За оградой | страница 32
Но Ной не заглядывался на слободских. Молчал он, и никто не знал, что у него на сердце. С обывателями он не водился, с ломовиками в беседы не вступал. Как-то раз один парнишка-возчик рискнул намекнуть ему: «Э-э-э, у крестьян в селе, ну, это — э-э-э, тамошние девки…», — но Ной так глянул на него, что у того кровь застыла в жилах.
— Что ты сказал, паршивец?
— Э-э-э, я ничего… ничего не сказал, — залепетал парень, пятясь задом, зажав под мышкой кнут.
По большей части Ной вообще не показывался в слободе и не вступал в сношения с ее обитателями. По субботам и праздникам он приходил в синагогу, стоял там одиноко в стороне, на своем обычном месте у северо-западного окна; всю службу он стоял, смотрел в молитвенник молча, даже не шевеля губами, а во время перерыва не выходил вместе со всеми из молитвенного зала. Когда отец возвращался с молитвы, Ной уже ждал его дома…
В будни Ной приходил и уходил, когда и куда вздумается. Власть Ханино-Липы над сыном как-то незаметно сама собой кончилась. И только Ципа-Лия еще незаметно приглядывала за ним, вязала чулок и тихо вздыхала.
Ной теперь большей частью дома. На дворе Ханино-Липы за домом есть одна поленница, которая возвышается над остальными. С нее видно все, что делается в соседнем дворе, и Ной проводит целые дни, лежа на этой поленнице. Никто, кроме самого Ноя, не понимает, зачем он там лежит: с этого наблюдательного пункта его глаза переговариваются с глазами Маринки.
Ранним утром, когда лучи восходящего солнца золотят лепестки растущих на крыше старухиного дома подсолнухов, Маринка выходит из своего шалаша и показывается во дворе. Она направляется на работу в поле, прихватив заступ и маленький узелок. В такой час Ной, как стройный тополек, стоит во весь рост на поленнице и радостно приветствует и солнце, и Маринку. Она, снизу, — здоровая, розовая — улыбается ему и краснеет, а он, сверху, — чернявый, с ослепительно белыми зубами — кивает ей приветливо в ответ и провожает ее глазами.
Тотчас по ее уходе Ной растягивается на поленнице и устремляет взгляд в опустевший двор. Знает он, что Маринка вернется лишь к вечеру, а все-таки лежит и смотрит…

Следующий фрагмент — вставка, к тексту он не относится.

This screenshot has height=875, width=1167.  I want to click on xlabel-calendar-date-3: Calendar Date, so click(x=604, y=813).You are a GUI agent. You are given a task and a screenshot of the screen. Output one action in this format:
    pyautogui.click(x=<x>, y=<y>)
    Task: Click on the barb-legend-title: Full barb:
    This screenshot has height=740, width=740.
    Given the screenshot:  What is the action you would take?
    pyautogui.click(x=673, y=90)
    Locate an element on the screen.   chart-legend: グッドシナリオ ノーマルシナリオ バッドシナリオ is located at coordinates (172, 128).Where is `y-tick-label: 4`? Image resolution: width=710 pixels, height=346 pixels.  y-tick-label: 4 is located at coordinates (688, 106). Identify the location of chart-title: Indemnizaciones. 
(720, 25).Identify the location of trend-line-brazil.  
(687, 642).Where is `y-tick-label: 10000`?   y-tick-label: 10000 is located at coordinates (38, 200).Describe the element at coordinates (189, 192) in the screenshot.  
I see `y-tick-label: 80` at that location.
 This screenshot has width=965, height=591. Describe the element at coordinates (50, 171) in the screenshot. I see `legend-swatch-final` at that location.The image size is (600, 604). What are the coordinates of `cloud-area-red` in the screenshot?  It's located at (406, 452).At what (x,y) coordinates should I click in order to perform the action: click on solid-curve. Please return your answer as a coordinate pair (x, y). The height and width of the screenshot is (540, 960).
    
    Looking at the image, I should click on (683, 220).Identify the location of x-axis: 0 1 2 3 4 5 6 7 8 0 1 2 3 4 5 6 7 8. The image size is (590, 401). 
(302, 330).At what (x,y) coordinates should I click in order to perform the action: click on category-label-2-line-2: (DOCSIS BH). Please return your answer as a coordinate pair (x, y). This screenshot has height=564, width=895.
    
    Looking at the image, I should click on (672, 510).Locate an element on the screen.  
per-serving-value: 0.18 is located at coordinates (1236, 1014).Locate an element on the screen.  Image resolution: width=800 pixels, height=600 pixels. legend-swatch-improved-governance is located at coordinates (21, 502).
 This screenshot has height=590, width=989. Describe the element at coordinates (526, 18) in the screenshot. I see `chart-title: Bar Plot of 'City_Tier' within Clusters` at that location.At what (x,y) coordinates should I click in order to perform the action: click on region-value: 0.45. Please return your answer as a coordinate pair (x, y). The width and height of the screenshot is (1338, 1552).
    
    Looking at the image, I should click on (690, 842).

На дворе Ханино-Липы между тем подымается утренний шум, суета. Служанка доит корову и гонит ее в стадо. Старик-крестьянин выводит за гриву коня из конюшни, ведет его к колодцу, бормоча, по обыкновению, что-то себе в бороду. Ципа-Лия звучным «цып-цып» созывает кур, а Ной все не трогается с места. Когда он наконец решает слезть вниз, солнце уже поднялось высоко, а во дворе между поленницами стоят два-три наполовину разгруженных воза.